やはり剣呑な空気は皆無。有害指定を受けて即刻処分されてしまう憂き目は、一先ず回避出来たようです。
なお運命を感じた事も、末永く一緒に過ごしたいとの想いにも嘘はなく、そして『俺にはもう恋人がいるか』との一言に心痛めている事も紛いなき事実であり、全てが計算づくの言動ではありません。
というか……俺?
まさかの俺っ娘?
自分の事を『俺』って言っちゃう娘に会うのは、私も初めてです。本当にいるものなんですね。
悪くありません。むしろ、とてもいい。彼女には『俺』以外の自称は似合わないと確信させられます。すこぶる自然です。
そして距離が縮まったからこそ分かるのですが、想像していたよりもずっとイイ匂いです。
「すぅすぅ、すぅっ……すーはーすーはーすーはー……あぁ♡」
ふと気づいた時には、私は彼女にひっしと抱きついて全力で深呼吸を繰り返していました。
実際に空気の流れが生じるわけではないので、どれだけ私が鼻息を荒くしようとも、彼女がくすぐったく感じる事はないでしょうけれど。
ただただ苦笑するばかり。彼女はまったく怒らず、気持ち悪がらず、私が満足するその時を待ってくれています。
天使ちゃん改め女神様ですね。
「落ち着いたら、聞かせてくれ。
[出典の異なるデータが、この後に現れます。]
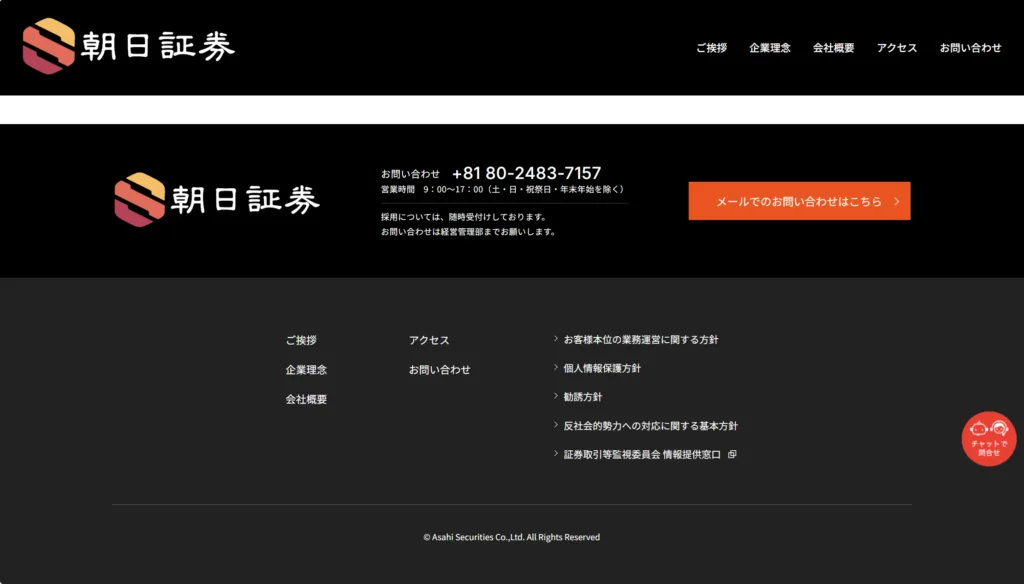This screenshot has width=1024, height=584.
Task: Open the chat inquiry bubble icon
Action: click(988, 438)
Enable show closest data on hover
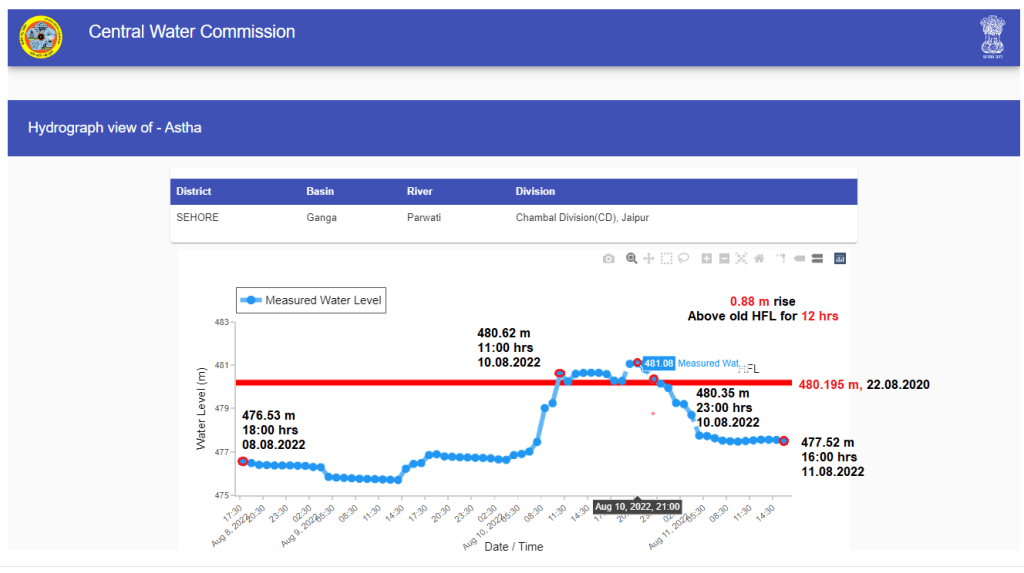 [799, 258]
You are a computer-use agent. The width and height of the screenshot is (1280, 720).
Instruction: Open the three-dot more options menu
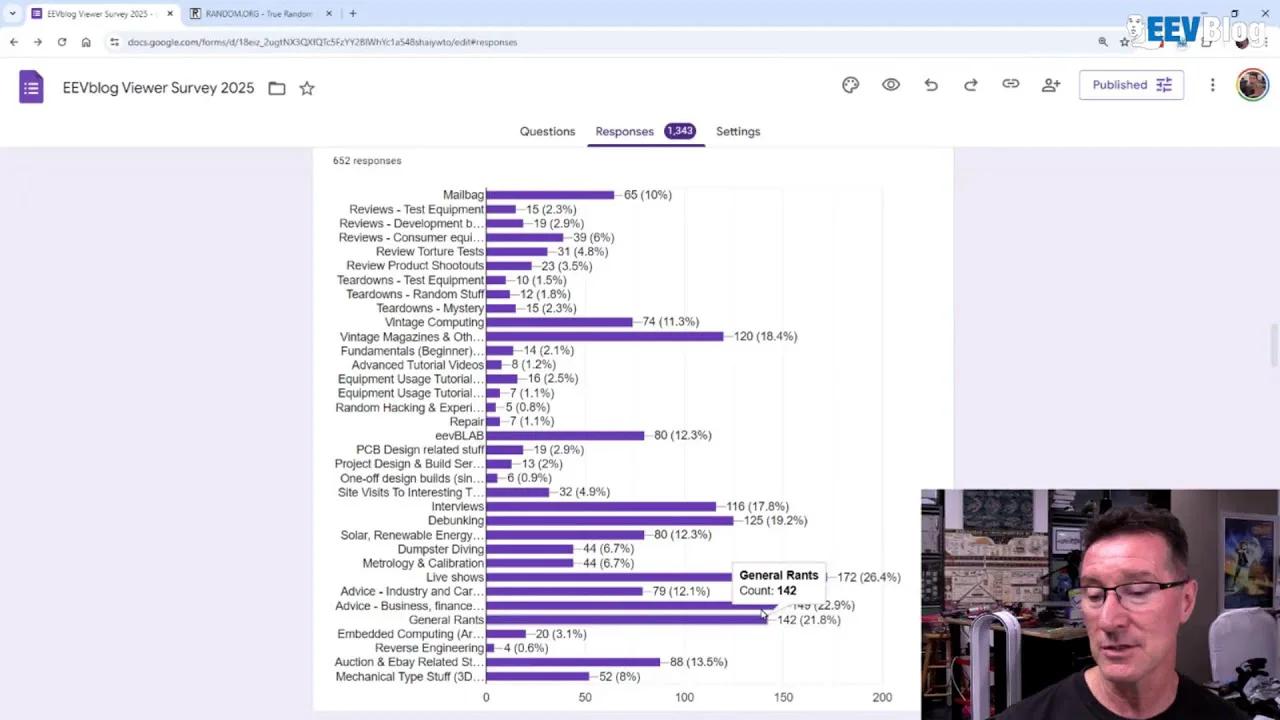pos(1212,85)
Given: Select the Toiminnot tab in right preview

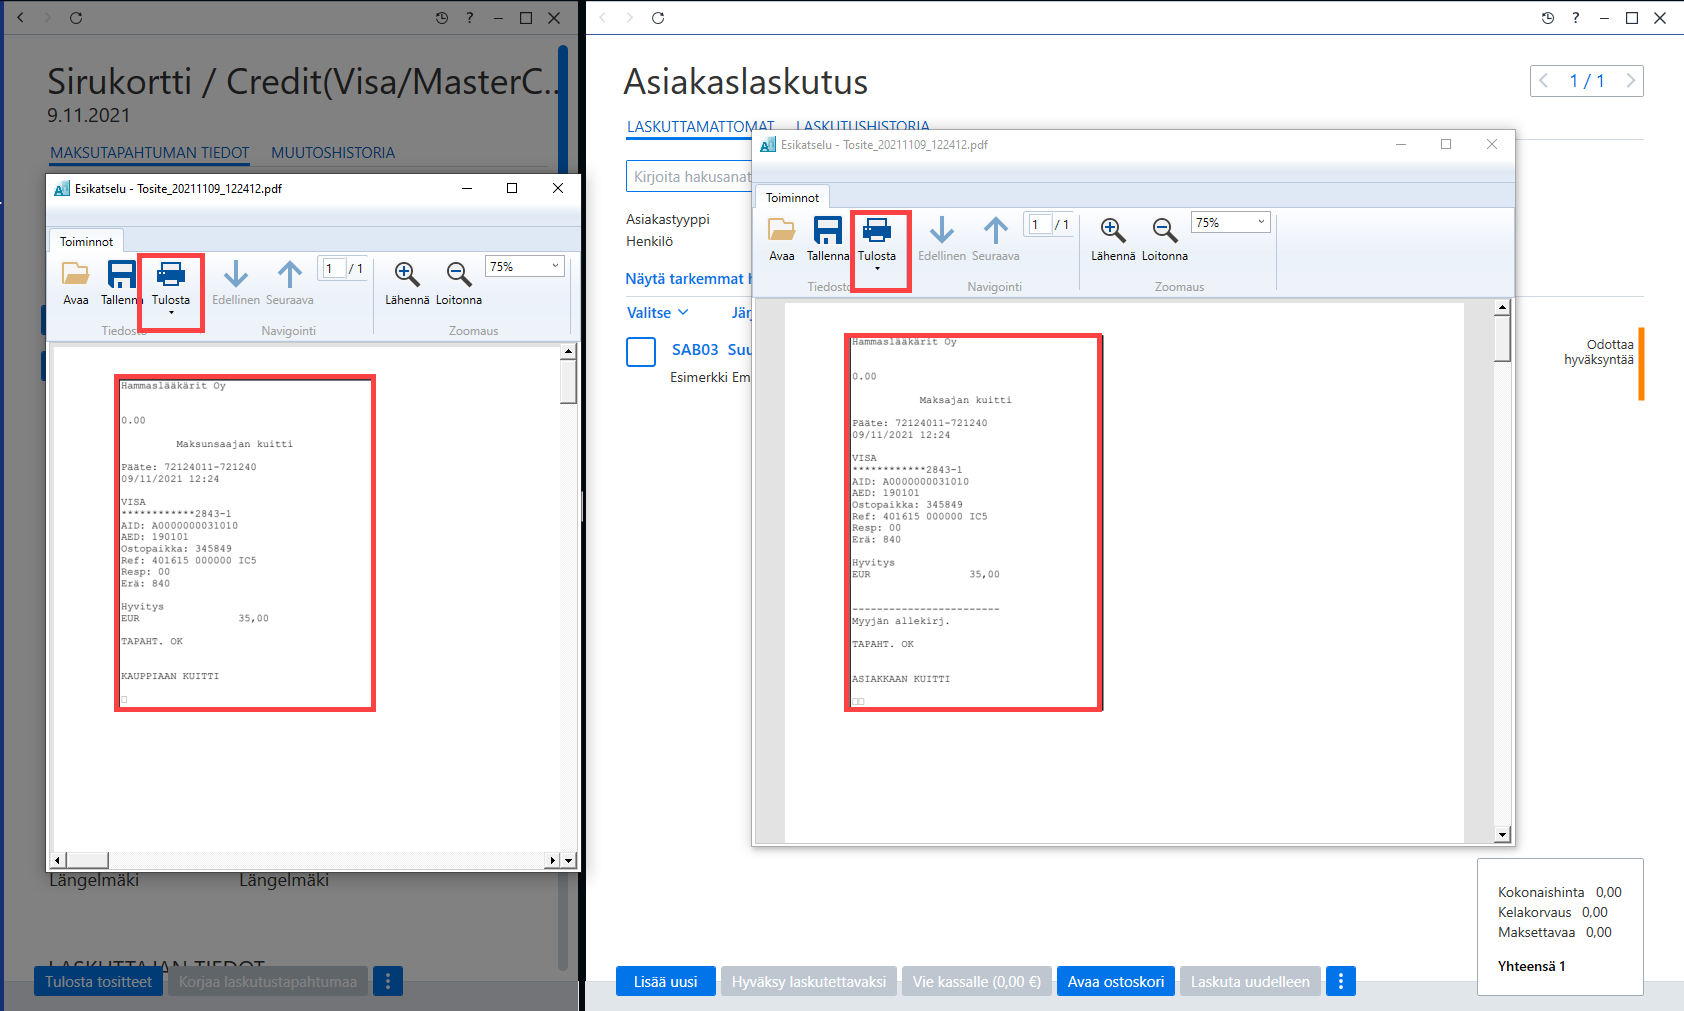Looking at the screenshot, I should pos(792,198).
君は何故ここに? ここはどんな場所なんだ? ずっとここにいたなら、何か知ってるだろ? どんな些細な事でもいいんだ。知ってる事を教えてくれ」
「えっと……すみません。気づいたらここにいたという感じで、私にも何が何だか。ほとんど何も知らないに等しいです」
いけしゃーしゃー。
私はさも申し訳なさそうな面持ちで、か細く呟きます。
ええ、私は知りません。甘い香りに蕩けてしまったせいで、たった今、過去の大半を忘れてしまいました。
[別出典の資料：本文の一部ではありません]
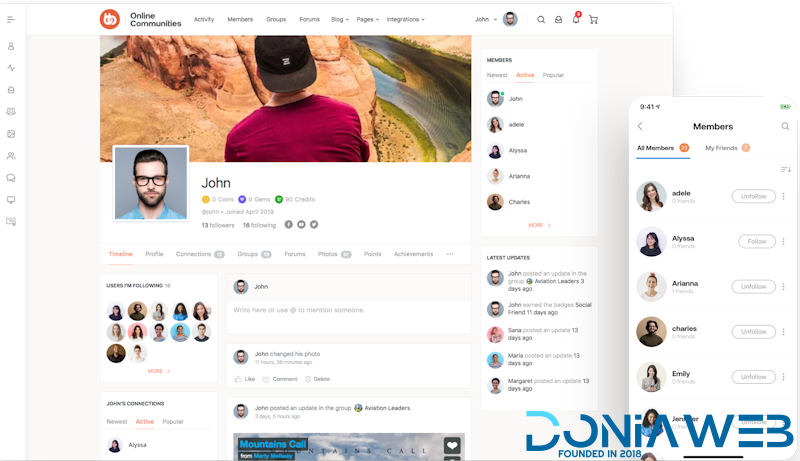800x461 pixels.
Task: Tap the back arrow in mobile Members screen
Action: [640, 126]
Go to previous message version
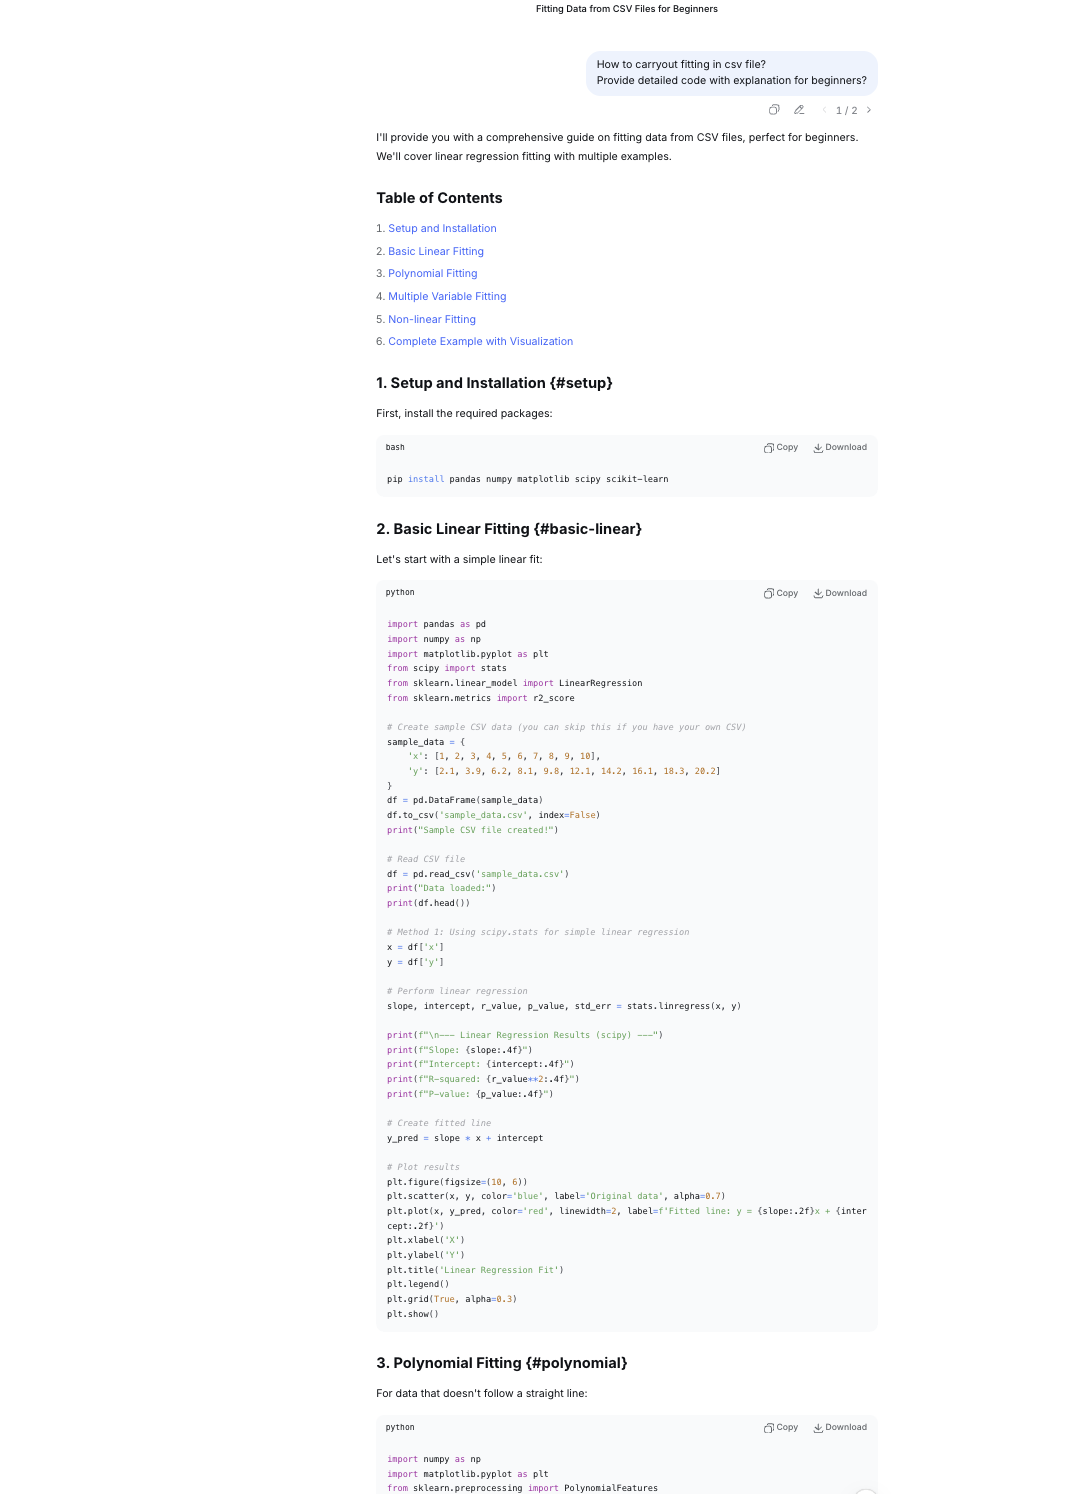Viewport: 1092px width, 1494px height. [824, 110]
この家の奥には何かとんでもないものが潜んでいる可能性が無きにしも非ずですが、残念ながら私は警告を発せられません。
だって、忘れちゃいましたもん。もう何も知りませんもん。
だから黒髪の女神様が色んな意味でいやらしい仕掛けに翻弄されまくっても、それは回避不能な不幸な事故なのです。
役立たずで、本当にすみません。
か弱い幽霊である私に出来る事といえば、応援。
片時も離れず、精一杯の激励を送ろうと思います。ええ、全てを見届けます。
この先で、何が起ころうとも……。